The entries should be written out again exactly as they read.

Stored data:

::::::

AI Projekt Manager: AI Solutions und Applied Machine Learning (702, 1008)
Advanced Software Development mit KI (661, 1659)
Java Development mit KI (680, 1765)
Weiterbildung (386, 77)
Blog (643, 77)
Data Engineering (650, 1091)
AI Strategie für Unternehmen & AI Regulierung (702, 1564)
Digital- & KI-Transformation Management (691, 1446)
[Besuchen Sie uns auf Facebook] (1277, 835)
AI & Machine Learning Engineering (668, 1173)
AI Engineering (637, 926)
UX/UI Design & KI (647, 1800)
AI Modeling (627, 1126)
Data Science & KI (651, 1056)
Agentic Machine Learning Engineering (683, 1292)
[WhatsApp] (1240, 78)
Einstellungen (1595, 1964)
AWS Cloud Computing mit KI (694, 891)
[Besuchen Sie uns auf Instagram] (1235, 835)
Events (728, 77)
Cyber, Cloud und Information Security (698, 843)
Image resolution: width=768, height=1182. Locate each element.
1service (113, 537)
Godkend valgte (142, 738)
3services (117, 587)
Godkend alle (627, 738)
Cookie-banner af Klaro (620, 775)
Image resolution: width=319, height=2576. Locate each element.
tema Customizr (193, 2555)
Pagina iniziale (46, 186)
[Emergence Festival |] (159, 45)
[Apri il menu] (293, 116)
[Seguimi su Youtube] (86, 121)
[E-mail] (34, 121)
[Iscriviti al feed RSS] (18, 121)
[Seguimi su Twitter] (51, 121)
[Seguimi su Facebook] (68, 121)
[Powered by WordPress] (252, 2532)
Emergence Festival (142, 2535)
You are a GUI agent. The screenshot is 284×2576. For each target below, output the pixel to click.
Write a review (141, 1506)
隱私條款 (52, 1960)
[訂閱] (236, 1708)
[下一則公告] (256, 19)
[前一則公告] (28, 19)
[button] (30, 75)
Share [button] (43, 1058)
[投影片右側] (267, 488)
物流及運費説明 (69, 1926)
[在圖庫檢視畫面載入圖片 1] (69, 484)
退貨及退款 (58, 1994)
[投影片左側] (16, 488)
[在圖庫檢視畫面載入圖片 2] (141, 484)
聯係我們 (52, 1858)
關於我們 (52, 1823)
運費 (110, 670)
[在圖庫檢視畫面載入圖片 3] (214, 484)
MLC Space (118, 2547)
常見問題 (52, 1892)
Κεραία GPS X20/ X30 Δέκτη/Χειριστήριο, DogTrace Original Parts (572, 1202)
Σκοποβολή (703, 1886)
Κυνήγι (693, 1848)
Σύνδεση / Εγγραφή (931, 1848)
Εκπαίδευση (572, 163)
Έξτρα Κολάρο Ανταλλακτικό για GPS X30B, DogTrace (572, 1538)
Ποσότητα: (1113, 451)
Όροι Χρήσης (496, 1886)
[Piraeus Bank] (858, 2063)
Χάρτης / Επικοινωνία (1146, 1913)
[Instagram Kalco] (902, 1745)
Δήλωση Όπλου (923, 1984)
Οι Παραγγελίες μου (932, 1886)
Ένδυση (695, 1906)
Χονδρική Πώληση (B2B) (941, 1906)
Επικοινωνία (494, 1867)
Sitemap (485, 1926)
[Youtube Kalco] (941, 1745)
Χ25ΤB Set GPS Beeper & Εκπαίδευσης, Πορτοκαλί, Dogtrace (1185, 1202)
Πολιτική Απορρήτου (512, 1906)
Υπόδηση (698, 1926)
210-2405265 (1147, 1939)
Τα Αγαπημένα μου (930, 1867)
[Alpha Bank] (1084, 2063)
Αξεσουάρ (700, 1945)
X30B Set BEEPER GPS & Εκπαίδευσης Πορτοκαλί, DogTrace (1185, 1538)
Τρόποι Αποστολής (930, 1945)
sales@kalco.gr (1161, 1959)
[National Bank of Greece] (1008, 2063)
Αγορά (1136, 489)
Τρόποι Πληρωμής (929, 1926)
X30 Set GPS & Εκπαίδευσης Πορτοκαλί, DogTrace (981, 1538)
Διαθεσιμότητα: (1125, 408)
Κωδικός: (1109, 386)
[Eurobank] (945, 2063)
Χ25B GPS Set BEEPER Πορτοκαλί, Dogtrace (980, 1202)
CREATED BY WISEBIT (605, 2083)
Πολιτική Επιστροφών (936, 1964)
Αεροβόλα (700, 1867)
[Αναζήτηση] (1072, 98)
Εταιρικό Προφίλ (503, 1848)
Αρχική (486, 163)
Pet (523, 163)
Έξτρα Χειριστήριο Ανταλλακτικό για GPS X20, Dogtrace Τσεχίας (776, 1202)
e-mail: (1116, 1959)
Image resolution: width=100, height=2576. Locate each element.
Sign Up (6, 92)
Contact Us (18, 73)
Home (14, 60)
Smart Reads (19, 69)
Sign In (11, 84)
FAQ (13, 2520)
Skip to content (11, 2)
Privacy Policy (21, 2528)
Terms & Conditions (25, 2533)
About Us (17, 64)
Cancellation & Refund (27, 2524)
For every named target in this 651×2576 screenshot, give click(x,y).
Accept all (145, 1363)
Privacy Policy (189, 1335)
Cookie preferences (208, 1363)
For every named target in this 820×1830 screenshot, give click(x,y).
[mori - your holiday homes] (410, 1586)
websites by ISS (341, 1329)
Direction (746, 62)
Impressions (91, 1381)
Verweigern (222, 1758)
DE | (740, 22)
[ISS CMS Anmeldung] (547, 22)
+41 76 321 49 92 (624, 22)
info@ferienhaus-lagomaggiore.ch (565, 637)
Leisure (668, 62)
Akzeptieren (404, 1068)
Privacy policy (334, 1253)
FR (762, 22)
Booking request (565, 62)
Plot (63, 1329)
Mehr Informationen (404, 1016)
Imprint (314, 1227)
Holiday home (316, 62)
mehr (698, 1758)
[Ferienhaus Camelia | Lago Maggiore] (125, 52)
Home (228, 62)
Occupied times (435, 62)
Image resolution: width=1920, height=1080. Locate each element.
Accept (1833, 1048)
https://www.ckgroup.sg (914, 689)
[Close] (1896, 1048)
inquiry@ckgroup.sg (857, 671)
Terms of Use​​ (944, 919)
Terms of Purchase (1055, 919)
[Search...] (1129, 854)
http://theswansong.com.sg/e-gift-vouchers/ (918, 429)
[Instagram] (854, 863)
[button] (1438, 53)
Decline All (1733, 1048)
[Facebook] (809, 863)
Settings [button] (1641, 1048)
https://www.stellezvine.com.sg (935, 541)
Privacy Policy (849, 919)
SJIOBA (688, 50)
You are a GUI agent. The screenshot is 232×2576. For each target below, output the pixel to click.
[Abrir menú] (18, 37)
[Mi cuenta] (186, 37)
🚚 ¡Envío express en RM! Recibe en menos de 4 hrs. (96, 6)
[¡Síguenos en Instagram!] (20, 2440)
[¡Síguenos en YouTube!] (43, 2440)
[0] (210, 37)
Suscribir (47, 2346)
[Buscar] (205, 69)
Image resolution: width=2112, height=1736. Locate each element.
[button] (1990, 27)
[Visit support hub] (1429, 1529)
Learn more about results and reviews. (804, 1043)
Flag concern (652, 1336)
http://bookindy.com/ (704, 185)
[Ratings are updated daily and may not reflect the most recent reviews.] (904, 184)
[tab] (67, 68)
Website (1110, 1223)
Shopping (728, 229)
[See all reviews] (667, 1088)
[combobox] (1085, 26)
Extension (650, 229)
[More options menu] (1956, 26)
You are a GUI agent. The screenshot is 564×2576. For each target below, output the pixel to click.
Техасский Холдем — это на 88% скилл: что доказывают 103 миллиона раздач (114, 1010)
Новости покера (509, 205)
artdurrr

::::::

## [TASK RESULT]
AI Projekt Manager: AI Solutions und Applied Machine Learning (702, 1008)
Advanced Software Development mit KI (661, 1659)
Java Development mit KI (680, 1765)
Weiterbildung (386, 77)
Blog (643, 77)
Data Engineering (650, 1091)
AI Strategie für Unternehmen & AI Regulierung (702, 1564)
Digital- & KI-Transformation Management (691, 1446)
[Besuchen Sie uns auf Facebook] (1277, 835)
AI & Machine Learning Engineering (668, 1173)
AI Engineering (637, 926)
UX/UI Design & KI (647, 1800)
AI Modeling (627, 1126)
Data Science & KI (651, 1056)
Agentic Machine Learning Engineering (683, 1292)
[WhatsApp] (1240, 78)
Einstellungen (1595, 1964)
AWS Cloud Computing mit KI (694, 891)
[Besuchen Sie uns auf Instagram] (1235, 835)
Events (728, 77)
Cyber, Cloud und Information Security (698, 843)
Image resolution: width=768, height=1182. Locate each element.
1service (113, 537)
Godkend valgte (142, 738)
3services (117, 587)
Godkend alle (627, 738)
Cookie-banner af Klaro (620, 775)
Image resolution: width=319, height=2576. Locate each element.
tema Customizr (193, 2555)
Pagina iniziale (46, 186)
[Emergence Festival |] (159, 45)
[Apri il menu] (293, 116)
[Seguimi su Youtube] (86, 121)
[E-mail] (34, 121)
[Iscriviti al feed RSS] (18, 121)
[Seguimi su Twitter] (51, 121)
[Seguimi su Facebook] (68, 121)
[Powered by WordPress] (252, 2532)
Emergence Festival (142, 2535)
You are a GUI agent. The screenshot is 284×2576. For each target below, output the pixel to click.
Write a review (141, 1506)
隱私條款 (52, 1960)
[訂閱] (236, 1708)
[下一則公告] (256, 19)
[前一則公告] (28, 19)
[button] (30, 75)
Share [button] (43, 1058)
[投影片右側] (267, 488)
物流及運費説明 (69, 1926)
[在圖庫檢視畫面載入圖片 1] (69, 484)
退貨及退款 (58, 1994)
[投影片左側] (16, 488)
[在圖庫檢視畫面載入圖片 2] (141, 484)
聯係我們 (52, 1858)
關於我們 (52, 1823)
運費 (110, 670)
[在圖庫檢視畫面載入圖片 3] (214, 484)
MLC Space (118, 2547)
常見問題 (52, 1892)
Κεραία GPS X20/ X30 Δέκτη/Χειριστήριο, DogTrace Original Parts (572, 1202)
Σκοποβολή (703, 1886)
Κυνήγι (693, 1848)
Σύνδεση / Εγγραφή (931, 1848)
Εκπαίδευση (572, 163)
Έξτρα Κολάρο Ανταλλακτικό για GPS X30B, DogTrace (572, 1538)
Ποσότητα: (1113, 451)
Όροι Χρήσης (496, 1886)
[Piraeus Bank] (858, 2063)
Χάρτης / Επικοινωνία (1146, 1913)
[Instagram Kalco] (902, 1745)
Δήλωση Όπλου (923, 1984)
Οι Παραγγελίες μου (932, 1886)
Ένδυση (695, 1906)
Χονδρική Πώληση (B2B) (941, 1906)
Επικοινωνία (494, 1867)
Sitemap (485, 1926)
[Youtube Kalco] (941, 1745)
Χ25ΤB Set GPS Beeper & Εκπαίδευσης, Πορτοκαλί, Dogtrace (1185, 1202)
Πολιτική Απορρήτου (512, 1906)
Υπόδηση (698, 1926)
210-2405265 (1147, 1939)
Τα Αγαπημένα μου (930, 1867)
[Alpha Bank] (1084, 2063)
Αξεσουάρ (700, 1945)
X30B Set BEEPER GPS & Εκπαίδευσης Πορτοκαλί, DogTrace (1185, 1538)
Τρόποι Αποστολής (930, 1945)
sales@kalco.gr (1161, 1959)
[National Bank of Greece] (1008, 2063)
Αγορά (1136, 489)
Τρόποι Πληρωμής (929, 1926)
X30 Set GPS & Εκπαίδευσης Πορτοκαλί, DogTrace (981, 1538)
Διαθεσιμότητα: (1125, 408)
Κωδικός: (1109, 386)
[Eurobank] (945, 2063)
Χ25B GPS Set BEEPER Πορτοκαλί, Dogtrace (980, 1202)
CREATED BY WISEBIT (605, 2083)
Πολιτική Επιστροφών (936, 1964)
Αεροβόλα (700, 1867)
[Αναζήτηση] (1072, 98)
Εταιρικό Προφίλ (503, 1848)
Αρχική (486, 163)
Pet (523, 163)
Έξτρα Χειριστήριο Ανταλλακτικό για GPS X20, Dogtrace Τσεχίας (776, 1202)
e-mail: (1116, 1959)
Image resolution: width=100, height=2576. Locate each element.
Sign Up (6, 92)
Contact Us (18, 73)
Home (14, 60)
Smart Reads (19, 69)
Sign In (11, 84)
FAQ (13, 2520)
Skip to content (11, 2)
Privacy Policy (21, 2528)
Terms & Conditions (25, 2533)
About Us (17, 64)
Cancellation & Refund (27, 2524)
For every named target in this 651×2576 screenshot, give click(x,y).
Accept all (145, 1363)
Privacy Policy (189, 1335)
Cookie preferences (208, 1363)
For every named target in this 820×1830 screenshot, give click(x,y).
[mori - your holiday homes] (410, 1586)
websites by ISS (341, 1329)
Direction (746, 62)
Impressions (91, 1381)
Verweigern (222, 1758)
DE | (740, 22)
[ISS CMS Anmeldung] (547, 22)
+41 76 321 49 92 (624, 22)
info@ferienhaus-lagomaggiore.ch (565, 637)
Leisure (668, 62)
Akzeptieren (404, 1068)
Privacy policy (334, 1253)
FR (762, 22)
Booking request (565, 62)
Plot (63, 1329)
Mehr Informationen (404, 1016)
Imprint (314, 1227)
Holiday home (316, 62)
mehr (698, 1758)
[Ferienhaus Camelia | Lago Maggiore] (125, 52)
Home (228, 62)
Occupied times (435, 62)
Image resolution: width=1920, height=1080. Locate each element.
Accept (1833, 1048)
https://www.ckgroup.sg (914, 689)
[Close] (1896, 1048)
inquiry@ckgroup.sg (857, 671)
Terms of Use​​ (944, 919)
Terms of Purchase (1055, 919)
[Search...] (1129, 854)
http://theswansong.com.sg/e-gift-vouchers/ (918, 429)
[Instagram] (854, 863)
[button] (1438, 53)
Decline All (1733, 1048)
[Facebook] (809, 863)
Settings [button] (1641, 1048)
https://www.stellezvine.com.sg (935, 541)
Privacy Policy (849, 919)
SJIOBA (688, 50)
You are a GUI agent. The screenshot is 232×2576. For each target below, output the pixel to click.
[Abrir menú] (18, 37)
[Mi cuenta] (186, 37)
🚚 ¡Envío express en RM! Recibe en menos de 4 hrs. (96, 6)
[¡Síguenos en Instagram!] (20, 2440)
[¡Síguenos en YouTube!] (43, 2440)
[0] (210, 37)
Suscribir (47, 2346)
[Buscar] (205, 69)
Image resolution: width=2112, height=1736. Locate each element.
[button] (1990, 27)
[Visit support hub] (1429, 1529)
Learn more about results and reviews. (804, 1043)
Flag concern (652, 1336)
http://bookindy.com/ (704, 185)
[Ratings are updated daily and may not reflect the most recent reviews.] (904, 184)
[tab] (67, 68)
Website (1110, 1223)
Shopping (728, 229)
[See all reviews] (667, 1088)
[combobox] (1085, 26)
Extension (650, 229)
[More options menu] (1956, 26)
You are a GUI agent. The screenshot is 564×2576. For each target below, output the pixel to click.
Техасский Холдем — это на 88% скилл: что доказывают 103 миллиона раздач (114, 1010)
Новости покера (509, 205)
artdurrr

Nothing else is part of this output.